98% of your employees are assets to the business. 2% are liabilities.
The sad truth is that some employees can’t be trusted. They are thieves. They steal money from the hand that feeds them, the same hand that feeds the rest of us. In the casino industry it’s well known by seasoned surveillance veterans that the gaming floor is a candy store for employees with larceny in their heart.
Internal theft is a bit of a touchy subject amongst casino executives and public relations managers and is often kept on the down-low for various reasons.
In my opinion those reasons and the decrease in sharing the details of large casino scams, especially those involving employees, are the reason we have become more vulnerable to sophisticated organized criminal groups and bad actors. As an industry we are heading into a security black hole. Our reluctance to share information works in the favor of criminals. They see our security by obscurity and keep-your-mouth-shut philosophy as a weakness that they can exploit; that in turn puts a target on the rest of the industry.
If we are serious about keeping organized criminal activity out of the casino industry we need to come together as a group and devise a strategy to fight collusion and new age technology threats. In particular we have to address what all fraud experts are saying is an alarming global trend in fraud - the insider threat.
Let’s start by examining why brick and mortar casinos are so vulnerable to internal fraud and insider threats. Why do I think the insider threat is on the increase? What exactly is an insider threat? What does the casino industry need to do to reduce the risk of insider threats?
The Gaming Floor is a Candy Store
Casinos are unique places of business. They’re like huge money exchanges but with alcohol and a lot more excitement. They are colorful funhouses where humans and machines are played under the premise that they will both end the day with more cash than they started with.
Customers come with cash, the casino gives them an IOU in the form of plastic chips or paper tickets and they play games with “funny money” until they’ve had enough. If they’re lucky they may have enough funny money left to redeem for cash. No receipts. No questions. What happens in the casino stays in the casino or at least for 7 days, depending on how long the surveillance video is kept.

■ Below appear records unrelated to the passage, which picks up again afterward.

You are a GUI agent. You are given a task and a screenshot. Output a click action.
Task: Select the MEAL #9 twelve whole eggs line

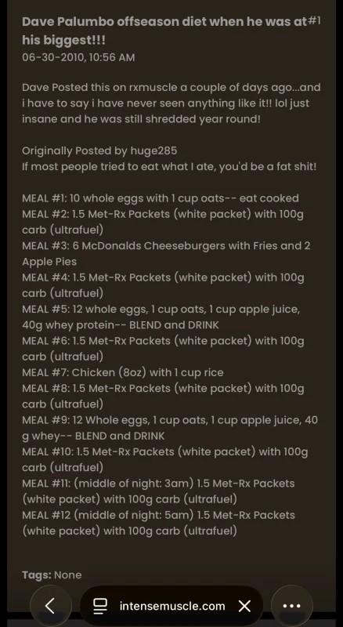(170, 428)
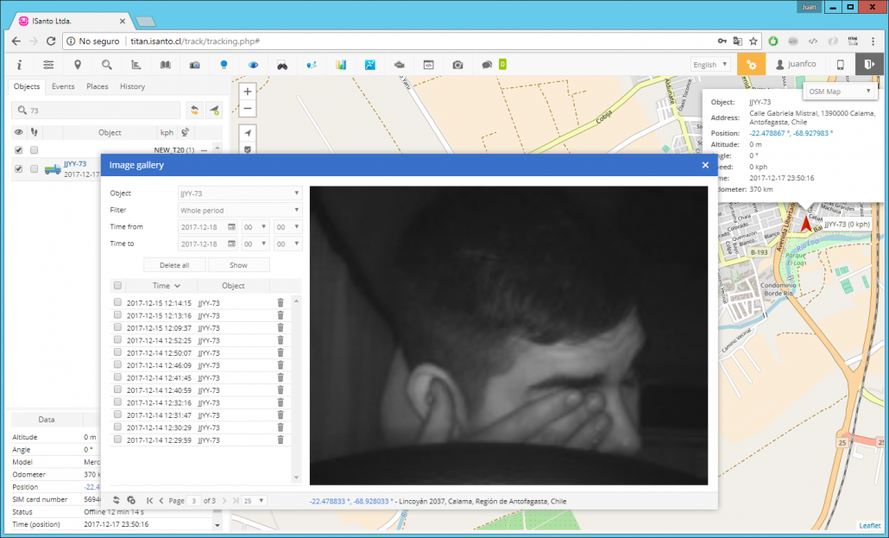Switch to the Events tab
Image resolution: width=889 pixels, height=538 pixels.
63,86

Cash is king in casinos and it flows freely and swiftly back and forth between the hands of customers and employees. We encourage our employees to maintain a brisk game pace and to conduct transactions quickly. Time and motion is a pillar of profitability in the gaming business. The more gambling transactions, the more money we make.
The problem is there are so many transactions that we can’t watch and check each one. We are a high-volume, fast-paced bank that doesn’t give out receipts. The more transactions that are not being verified, the more opportunities there are for internal fraud and collusion between dealers and players.

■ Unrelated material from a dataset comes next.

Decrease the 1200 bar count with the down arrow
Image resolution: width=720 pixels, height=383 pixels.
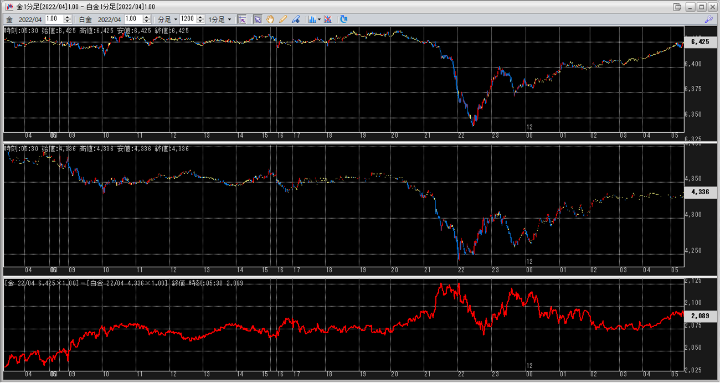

Over the last 25 years I estimate over 90% of money cheated from casinos has involved a crooked employee. To put that in perspective that’s close to a billion dollars. Casinos have become more susceptible to internal fraud and collusion scams because of three main factors:
Factor 1: Reduced Supervisor Levels on the Floor
For reasons ranging from management’s desire to reduce labor costs to simply not being able to find enough people to fill supervisory positions, the effects of removing an important layer of security presence on the floor has increased the opportunities for dealers to steal or conspire with players to cheat the games. This is more prominent in large casinos.
In smaller casinos in Europe and South America it is not uncommon to see one supervisor for each table. In larger Las Vegas-style casinos it is more common to see one supervisor for 4-8 tables.
When the mega-casinos opened in Asia in the early part of the century they were modeled after Vegas casinos but super-sized. Instead of 100 table games they built them with 300-800 table games. Those casinos suffered some of the biggest cheating losses in history from collusion scams between players and dealers.
A major contributing factor that enabled these monster scams was the inadequate supervisor to table ratios coupled with the lack of game protection experience with the supervisors they did have. There simply was not enough seasoned game protection expertise looking over the shoulders of dealers of high-volume, high limit games.
Regardless of the reason management should acknowledge that the higher the supervisor to table ratio is, the higher the risk. One supervisor simply cannot be as effective from a game protection perspective. With less experienced and protection savvy personnel in the pit we weaken overall game protection of the games by taking away a simple principle of fraud detection - trust but verify.
Factor 2: Lack of Enforcement of Critical Procedures
Reduced supervision and lack of procedure enforcement go together like peas and carrots. Casino gaming floors once hung their game protection hat on a strict diet of battle-proven procedures and military-like adherence to the rules. As can be attested by monthly surveillance-generated procedural violation reports, strict adherence to the procedures diet doesn’t seem to be working.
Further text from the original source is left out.